Scott is a family name on my mother’s side, but at university I of course told everyone I was named after F. Scott Fitzgerald. I even started using the affectation D. Scott Hilton, which fooled a surprising number of my bookish peers. After reading a selection of my deranged literary ramblings, one of my girlfriends took to calling me D. Scott Fitz ‘n’ Starts. For reasons I only pretended to understand, she even had the name stitched into the front of an apron for me.
“Aha!” I said, slipping the apron over my head, trying to not look completely stumped. “Very clever, yes.”
“Isn’t it?” She threw her long, elegant arms around my shoulders, smothering me with passionate kisses. “I knew you’d appreciate it.” Her eyes glistened with tears as her cut-glass voice took on a serious tone. “One day, when you’ve written your Gatsby, we can share the joke with the world.”
“Oh, absolutely,” I said, holding my breath, living for the moment.
At the restaurant, Beatriz paid our nine euro bill, and I saw her into a taxi. Then I walked the few blocks to my home, where I intended to continue my vanity search. It was two in the morning by the time I sat at my desk with a mug of peppermint tea. I felt self-conscious, framed in the window under lamplight, typing my own name into Google, again.
I’m glad I did, though. Otherwise, how would I have ever known about Dominic Hilton, the fictional billionaire?
“Just like his father, Dominic Hilton had striking good looks,” began the blurb to The Billionaire and the Coffee Girl by Dani Douglas. “He was what every girl dreamed of having.
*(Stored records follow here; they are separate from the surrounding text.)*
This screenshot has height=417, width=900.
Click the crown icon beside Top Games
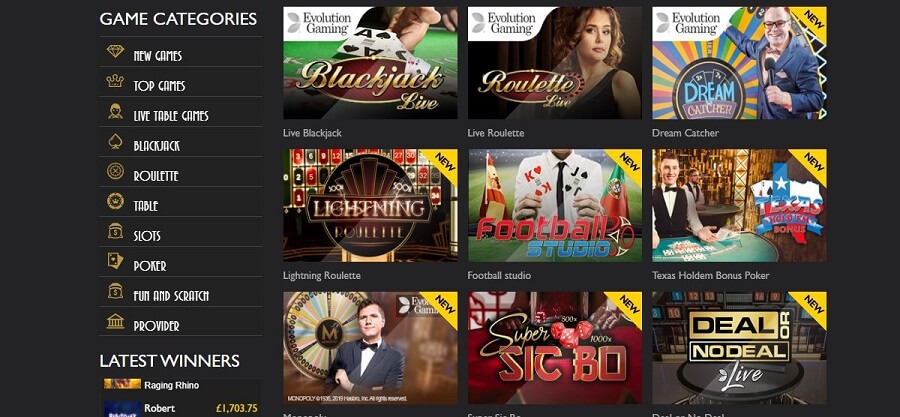(115, 81)
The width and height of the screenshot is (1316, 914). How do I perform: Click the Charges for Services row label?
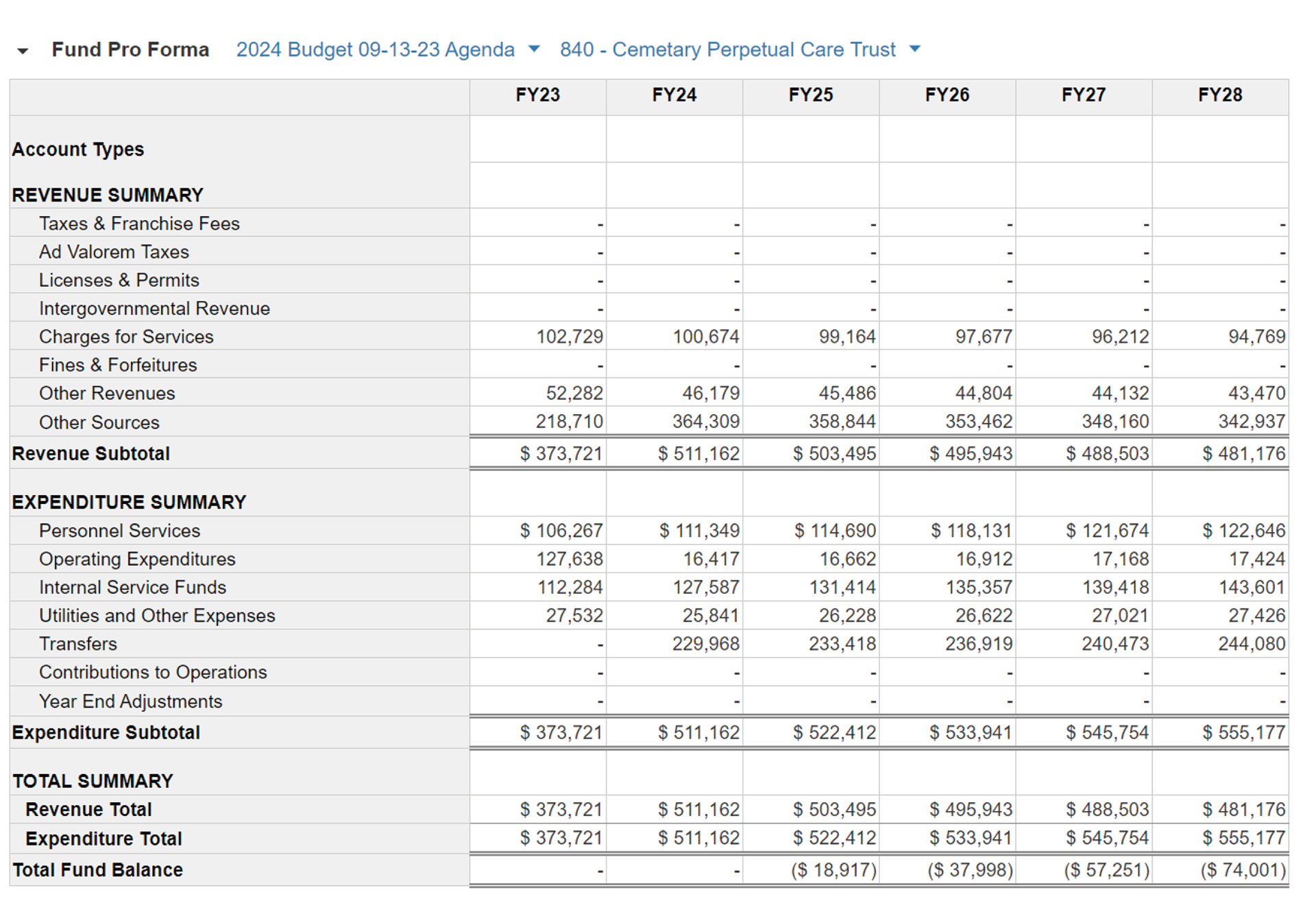tap(126, 337)
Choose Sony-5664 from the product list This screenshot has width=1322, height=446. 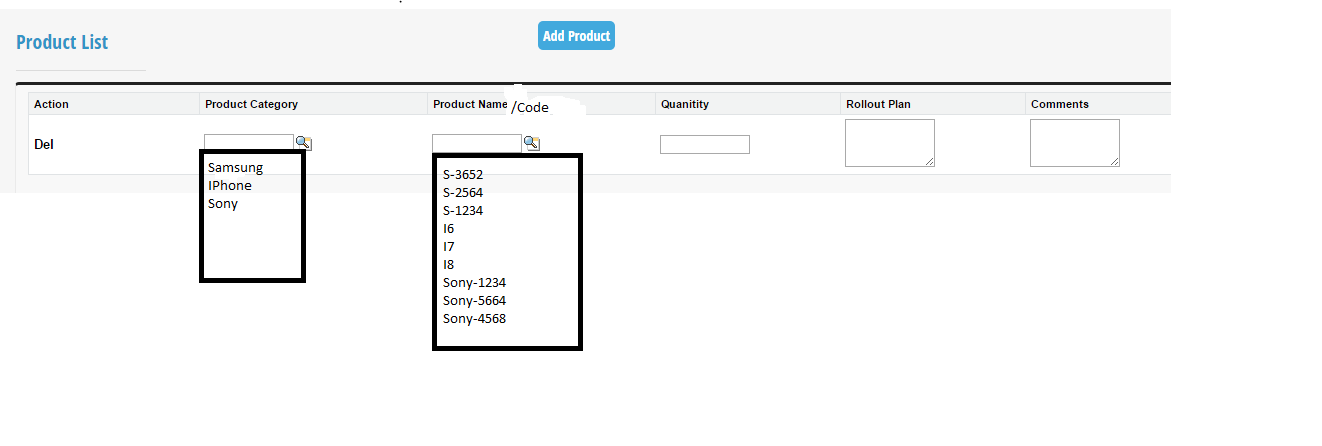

He had a few exes. He had a few toys. But he’s never found love.”
I copied the link and shared it with my friend Luke, who lives in London. Then I closed my laptop and climbed into bed. That night, I dreamt I was a famous billionaire who drank coffee and wore an apron. My stratospheric success as a rock star was surpassed only by the universal frenzy surrounding my blockbuster first novel, The Great Gatsby Returns.
The next morning, I woke to a message from Luke. “WTF?” it said. “I guess Dominic Hilton sounds rich.”